Como pode um redatorzinho qualquer de publicidade, certamente incentivado e brifado por um marqueteiro farsante, expor a milhões e milhões de pessoas uma idéia tão esdrúxula, tão covarde, tão submissa, tão imperialista, tão norte-americana, tão fedorenta.
Criança quer ser Tarzan, Batman, Ronaldinho, Senna, Giba, Daiane, Jade, Ivete Sangalo e até o cara do rebolation, menos dono de banco. Só se for filho de um idiota, e os idiotas, como se sabe, ainda não são maioria. Criança, no máximo, e se for filho de brasileiro consciente e trabalhador, como a maioria do país, quer é explodir o banco. Criança sonha, banco é lugar de pesadelo, pelo menos para gente comum, como a gente. Banco só é paraíso para ladrões e gente interessada em riqueza, só em riqueza.
O Conselho que regula publicidade devia intervir. O Governo Federal... Bem, o Governo Federal se beneficia eleitoralmente com estas propagandas fajutas e fascistas de empresas estatais e afins que têm inundado a televisão dos brasileiros.

Essssportiva

Hoje tem jogo do Brasil e, pela primeira vez nesta minha doce, atribulada e contraditória vida, vou torcer contra. Espero, de todo coração, que a seleção canarinho comandada pelo capitão Dunga leve uma sonora goleada da Irlanda.

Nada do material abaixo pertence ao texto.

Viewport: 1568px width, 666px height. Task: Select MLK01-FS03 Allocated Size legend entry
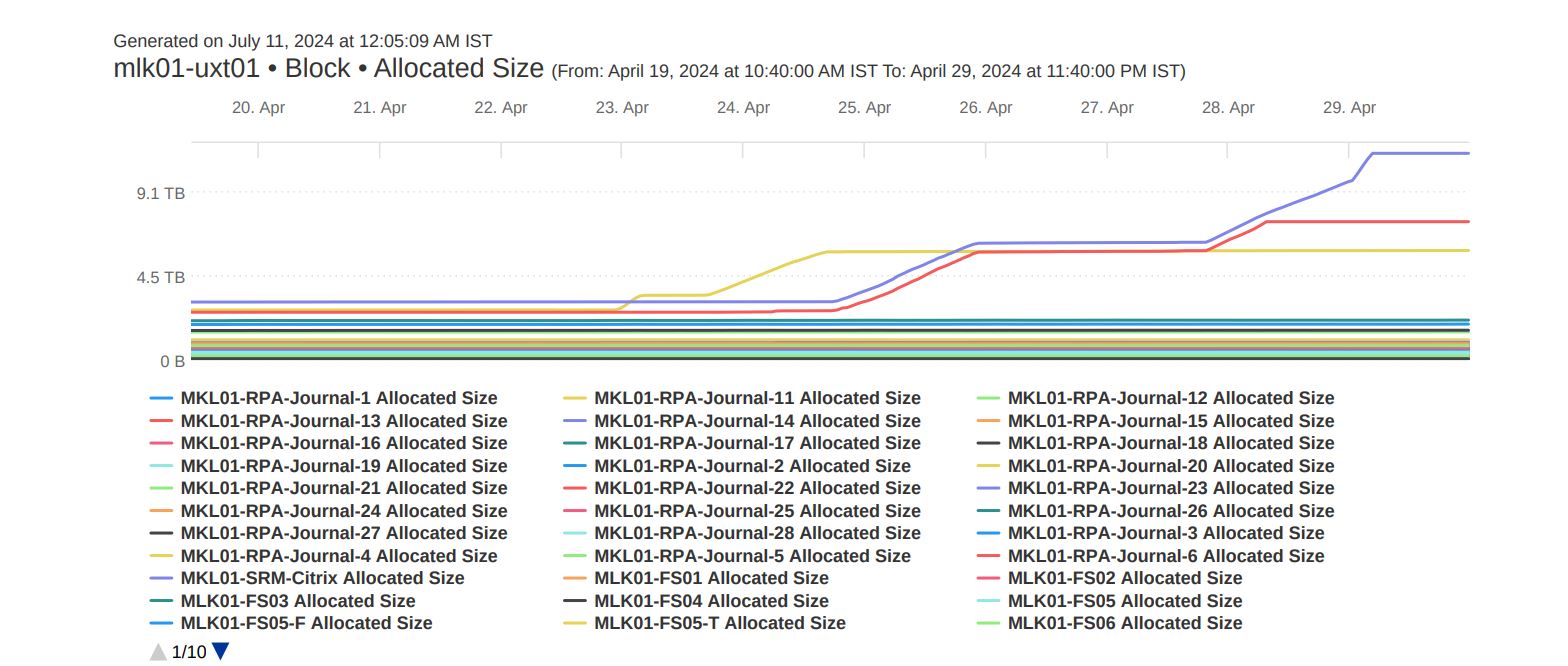point(297,601)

Dunga acha que só a vitória interessa, a qualquer custo. Algo meio parecido com o jeito do presidente Lula fazer política, o que alguns otimistas chamam de pragmatismo. Na vida real não é bem assim. No futebol, vale o espetáculo. Na política, vale a defesa da liberdade, em todos os níveis, e o bem-estar da sociedade.
Dunga quer retrancar o melhor futebol do mundo, sonhando em ganhar de um zero, num contra-ataque. O futebol brasileiro sempre botou os gringos na roda –ou na roda dos gringos. Jogar para não levar gol é coisa de medíocre, de quem não tem recursos técnicos para se impor num jogo de bola. O Brasil tem os melhores jogadores do mundo e corre o risco de ir para a Copa com Josué, Ramires, Elano, Robinho, etc, deixando de fora os Ronaldo (dois dos quatro maiores jogadores de todos os tempos) e promessas nas pontas dos cascos, como Neymar e Pato. O jogador mais importante é um débil mental evangélico.
Dunga, caso fosse presidente do Brasil, seria um nacionalista nazi-fascista, algo assim ocmo o Lula, mas muito mais pernicioso ao País, pois além de ser tudo que lembra um reacionário emperdenido ainda é conservador e racista.
Dunga, neste momento, consegue ser mais obtuso que o próprio mestre da obtusidade.